Dutch Bros is this trendy drive-thru coffee chain from Oregon, blowing up with younger folks thanks to its cool vibe and slick mobile app.
They’re going head-to-head with big dogs like Starbucks, Dunkin’, and Peet’s Coffee. Dutch Bros has this franchise-light setup and a high-energy brand that’s helping it snag market share. But this might be an unfair fight….

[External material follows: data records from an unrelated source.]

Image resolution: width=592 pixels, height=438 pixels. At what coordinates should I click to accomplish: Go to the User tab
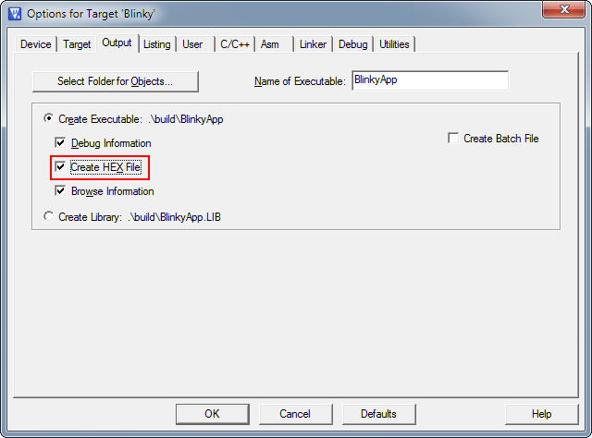195,44
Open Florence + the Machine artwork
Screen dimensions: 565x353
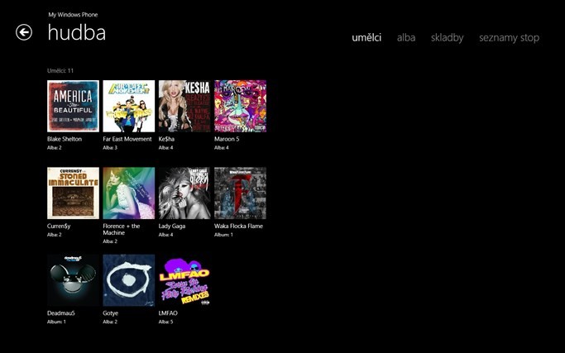pyautogui.click(x=128, y=193)
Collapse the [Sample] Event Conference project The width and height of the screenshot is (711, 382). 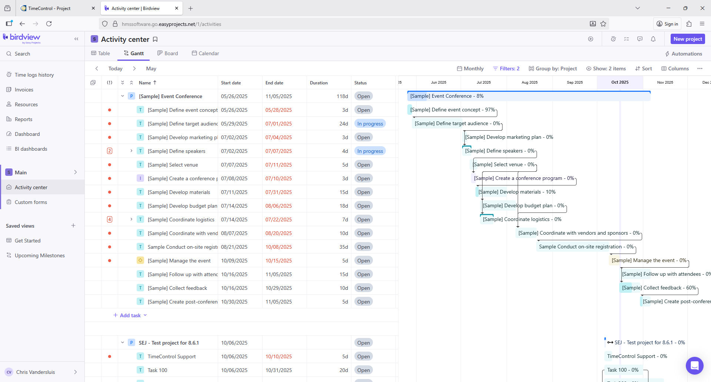pos(123,96)
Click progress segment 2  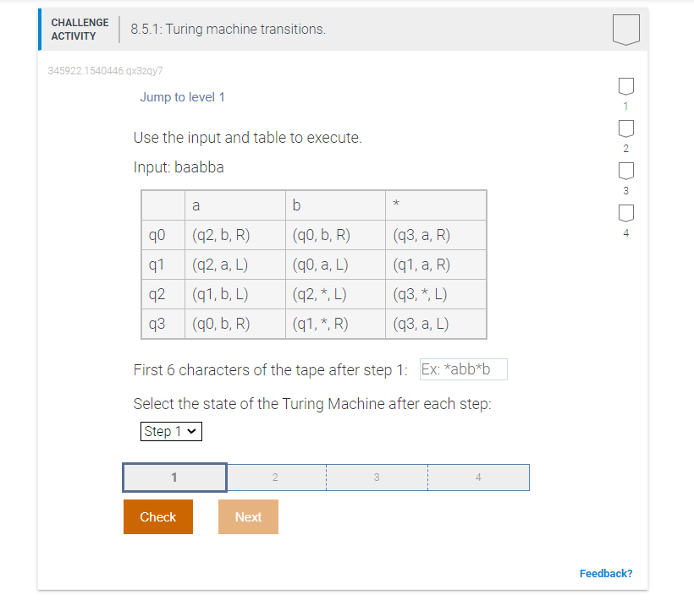point(275,477)
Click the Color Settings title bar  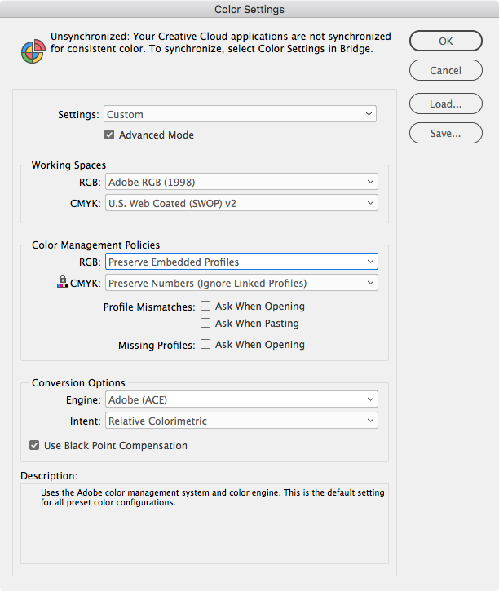pos(250,10)

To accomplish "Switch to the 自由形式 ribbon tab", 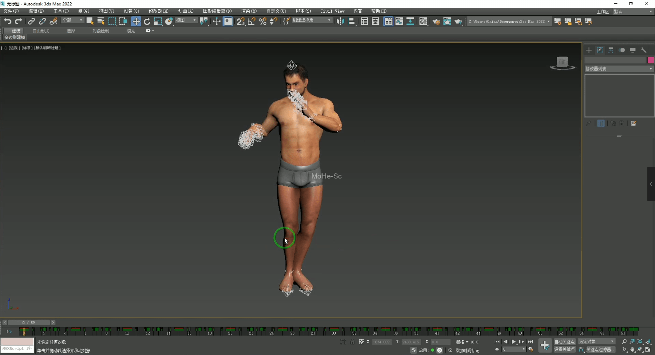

In 2021, they went wild, opening 151 new shops—that’s an 18% jump in locations! Sales were on fire too, with a 33% revenue spike, partly because same-store sales grew by a solid 5.3%. But here’s the catch: they’re planning some big moves in 2025, and those could eat into their profits. With construction costs climbing and potential tariff hikes, they’re looking at dropping around $250 million on new shops. That’s a lot of dough, and it could slow down their growth plans.
Now, their P/E ratio is a jaw-dropping 175.82, which screams that investors are betting big on future profits. But here’s where it gets shady—insiders are bailing, with a 33.81% drop in their transactions. That’s a massive red flag.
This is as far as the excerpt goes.